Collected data

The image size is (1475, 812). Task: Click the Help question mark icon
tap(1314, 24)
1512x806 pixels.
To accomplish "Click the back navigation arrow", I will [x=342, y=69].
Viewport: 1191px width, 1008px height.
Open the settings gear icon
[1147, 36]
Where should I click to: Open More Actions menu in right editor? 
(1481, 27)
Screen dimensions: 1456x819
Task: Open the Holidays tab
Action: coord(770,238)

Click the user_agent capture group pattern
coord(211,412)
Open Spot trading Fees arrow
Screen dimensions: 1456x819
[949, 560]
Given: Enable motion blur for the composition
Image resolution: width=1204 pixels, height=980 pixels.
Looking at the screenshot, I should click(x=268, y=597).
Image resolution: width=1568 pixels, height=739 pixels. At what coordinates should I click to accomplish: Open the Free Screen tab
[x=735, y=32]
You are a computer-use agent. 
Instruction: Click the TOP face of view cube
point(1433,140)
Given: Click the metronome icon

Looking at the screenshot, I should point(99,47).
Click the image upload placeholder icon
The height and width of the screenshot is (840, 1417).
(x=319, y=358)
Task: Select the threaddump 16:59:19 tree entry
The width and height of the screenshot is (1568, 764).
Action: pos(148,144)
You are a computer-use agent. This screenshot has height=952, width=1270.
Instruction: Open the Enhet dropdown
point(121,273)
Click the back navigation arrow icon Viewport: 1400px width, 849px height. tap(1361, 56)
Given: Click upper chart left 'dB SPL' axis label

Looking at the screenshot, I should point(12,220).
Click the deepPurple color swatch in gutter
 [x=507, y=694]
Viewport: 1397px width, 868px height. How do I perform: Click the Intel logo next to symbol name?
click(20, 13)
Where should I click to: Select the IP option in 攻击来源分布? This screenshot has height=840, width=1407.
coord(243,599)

*Problem details:* Copy each entry exactly.

*Exercise result:*
The image size is (1475, 812). Task: Click the Help question mark icon
tap(1314, 24)
1512x806 pixels.
To accomplish "Click the back navigation arrow", I will [x=342, y=69].
Viewport: 1191px width, 1008px height.
Open the settings gear icon
[1147, 36]
Where should I click to: Open More Actions menu in right editor? 
(1481, 27)
Screen dimensions: 1456x819
Task: Open the Holidays tab
Action: coord(770,238)

Click the user_agent capture group pattern
coord(211,412)
Open Spot trading Fees arrow
Screen dimensions: 1456x819
[949, 560]
Given: Enable motion blur for the composition
Image resolution: width=1204 pixels, height=980 pixels.
Looking at the screenshot, I should click(x=268, y=597).
Image resolution: width=1568 pixels, height=739 pixels. At what coordinates should I click to accomplish: Open the Free Screen tab
[x=735, y=32]
You are a computer-use agent. 
Instruction: Click the TOP face of view cube
point(1433,140)
Given: Click the metronome icon

Looking at the screenshot, I should point(99,47).
Click the image upload placeholder icon
The height and width of the screenshot is (840, 1417).
(x=319, y=358)
Task: Select the threaddump 16:59:19 tree entry
The width and height of the screenshot is (1568, 764).
Action: pos(148,144)
You are a computer-use agent. This screenshot has height=952, width=1270.
Instruction: Open the Enhet dropdown
point(121,273)
Click the back navigation arrow icon Viewport: 1400px width, 849px height. tap(1361, 56)
Given: Click upper chart left 'dB SPL' axis label

Looking at the screenshot, I should point(12,220).
Click the deepPurple color swatch in gutter
 [x=507, y=694]
Viewport: 1397px width, 868px height. How do I perform: Click the Intel logo next to symbol name?
click(20, 13)
Where should I click to: Select the IP option in 攻击来源分布? This screenshot has height=840, width=1407.
coord(243,599)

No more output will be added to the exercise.